While the industry drowns in marketing hype and meaningless benchmarks, the team at Google DeepMind has decided to bring some order to the terminology. In their paper "Measuring Progress Towards AGI: A Cognitive Taxonomy," Shane Legg and his colleagues suggest we stop guessing and implement a scientific classification of cognitive abilities. This shift is long overdue: current tests have devolved into a data-memorization contest rather than a true measure of intelligence.
Instead of evaluating isolated tasks, DeepMind proposes assessing AI across ten fundamental pillars, including metacognition, executive functions, and social intelligence. This isn't just an academic exercise. For business leaders, this transition offers a way to forecast the automation of entire cognitive chains rather than just text generation. If a model lacks planning and self-correction (executive functions), integrating it into complex business processes will only lead to rising hidden costs for human oversight.

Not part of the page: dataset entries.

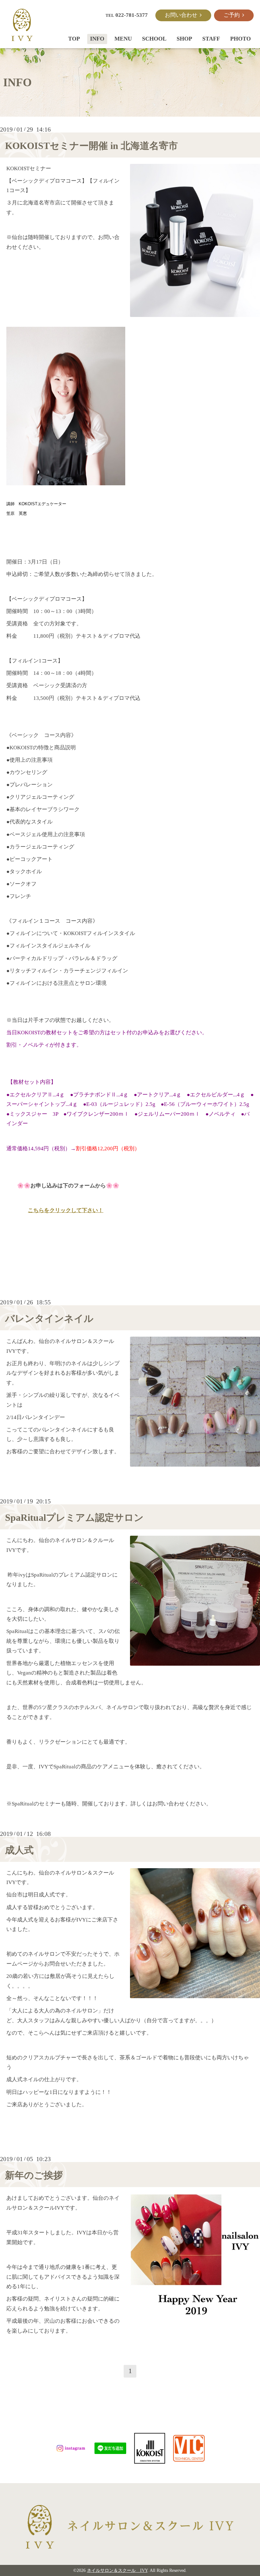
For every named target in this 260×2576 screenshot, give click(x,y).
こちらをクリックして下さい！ (65, 1210)
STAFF (211, 39)
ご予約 (233, 15)
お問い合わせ (182, 15)
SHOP (184, 39)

The evaluation methodology is getting tougher. DeepMind insists on a three-stage protocol using hidden datasets to eliminate data contamination, alongside mandatory comparisons with representative human samples. To prove the approach is viable, the company is launching a Kaggle hackathon focused on the most problematic areas: learning and social interaction.
Executives and CTOs should examine this framework now. When deploying AI agents, the total cost of ownership (TCO) will depend directly on how well their cognitive architecture gaps are closed—not on the inflated scores from standard benchmarks.